[Data provided]
┄┄┄┄┄┄┄┄┄┄

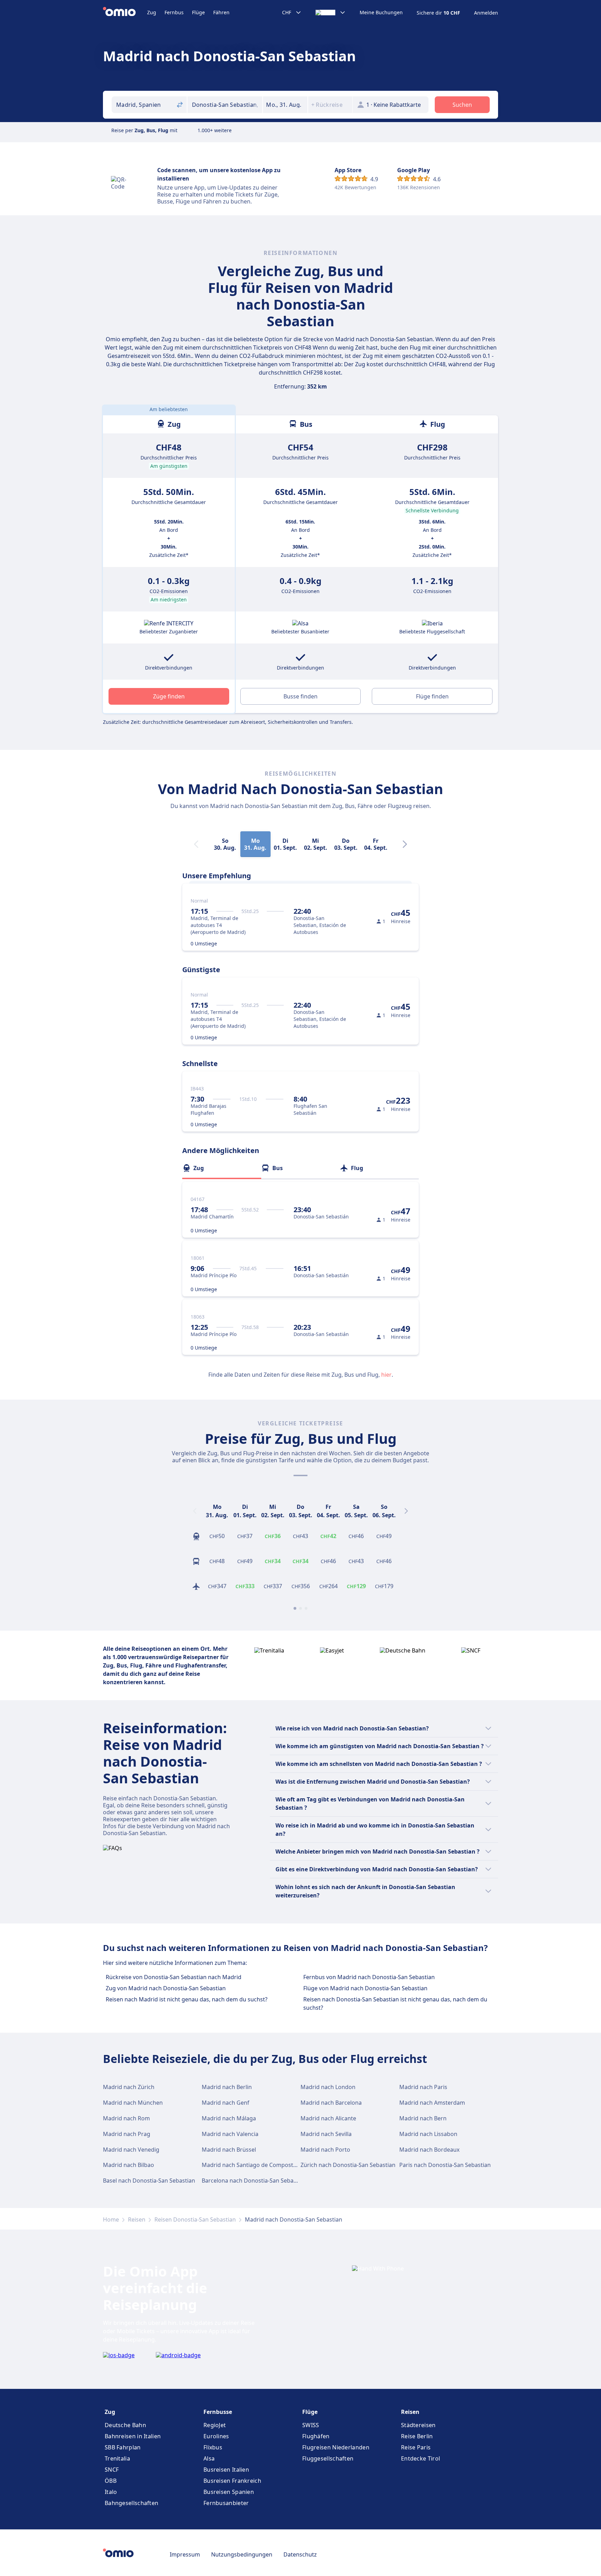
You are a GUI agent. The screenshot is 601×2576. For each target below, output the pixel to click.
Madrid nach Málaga (229, 2118)
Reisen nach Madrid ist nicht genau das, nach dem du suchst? (186, 1999)
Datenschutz (300, 2554)
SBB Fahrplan (123, 2447)
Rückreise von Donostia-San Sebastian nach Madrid (173, 1977)
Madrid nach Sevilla (326, 2134)
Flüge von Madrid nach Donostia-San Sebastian (365, 1988)
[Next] (404, 844)
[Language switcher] (330, 12)
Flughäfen (316, 2436)
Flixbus (212, 2447)
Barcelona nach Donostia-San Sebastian (254, 2180)
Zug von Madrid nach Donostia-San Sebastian (166, 1988)
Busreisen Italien (226, 2469)
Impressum (185, 2554)
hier (386, 1374)
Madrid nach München (133, 2102)
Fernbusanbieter (226, 2503)
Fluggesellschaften (327, 2458)
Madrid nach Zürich (128, 2087)
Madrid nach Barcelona (331, 2102)
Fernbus (174, 12)
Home (111, 2219)
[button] (285, 104)
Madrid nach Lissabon (428, 2134)
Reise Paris (416, 2447)
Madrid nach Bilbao (128, 2165)
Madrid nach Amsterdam (432, 2102)
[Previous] (194, 1511)
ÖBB (111, 2481)
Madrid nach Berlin (227, 2087)
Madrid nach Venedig (131, 2149)
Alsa (209, 2458)
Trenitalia (117, 2458)
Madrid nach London (327, 2087)
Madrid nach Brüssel (229, 2149)
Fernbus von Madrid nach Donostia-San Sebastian (369, 1977)
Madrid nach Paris (423, 2087)
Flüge (198, 12)
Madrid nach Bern (423, 2118)
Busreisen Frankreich (232, 2481)
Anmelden (486, 13)
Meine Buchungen (381, 12)
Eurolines (216, 2436)
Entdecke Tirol (420, 2458)
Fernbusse (217, 2412)
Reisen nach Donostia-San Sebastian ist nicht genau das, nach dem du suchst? (395, 2003)
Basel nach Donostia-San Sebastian (149, 2180)
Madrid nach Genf (225, 2102)
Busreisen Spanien (228, 2492)
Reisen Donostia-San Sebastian (195, 2219)
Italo (111, 2492)
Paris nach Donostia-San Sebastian (445, 2165)
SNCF (112, 2469)
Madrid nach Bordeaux (429, 2149)
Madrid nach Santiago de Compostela (251, 2165)
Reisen (136, 2219)
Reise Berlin (417, 2436)
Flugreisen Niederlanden (335, 2447)
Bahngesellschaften (131, 2503)
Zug (151, 12)
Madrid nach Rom (126, 2118)
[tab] (221, 1168)
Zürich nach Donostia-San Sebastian (347, 2165)
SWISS (310, 2425)
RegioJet (214, 2425)
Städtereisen (418, 2425)
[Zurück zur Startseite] (125, 12)
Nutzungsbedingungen (241, 2554)
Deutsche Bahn (125, 2425)
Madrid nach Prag (126, 2134)
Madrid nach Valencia (230, 2134)
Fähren (221, 12)
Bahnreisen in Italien (133, 2436)
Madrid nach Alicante (328, 2118)
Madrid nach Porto (325, 2149)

┄┄┄┄┄┄┄┄┄┄

[What is expected]
Please give back, exactly as it stands above, the stretch from the line with "Reisen (136, 2219)" through the line with "Deutsche Bahn (125, 2425)", and no line outside it.

[Response to this task]
Reisen (136, 2219)
Reise Berlin (417, 2436)
Flugreisen Niederlanden (335, 2447)
Bahngesellschaften (131, 2503)
Zug (151, 12)
Madrid nach Rom (126, 2118)
[tab] (221, 1168)
Zürich nach Donostia-San Sebastian (347, 2165)
SWISS (310, 2425)
RegioJet (214, 2425)
Städtereisen (418, 2425)
[Zurück zur Startseite] (125, 12)
Nutzungsbedingungen (241, 2554)
Deutsche Bahn (125, 2425)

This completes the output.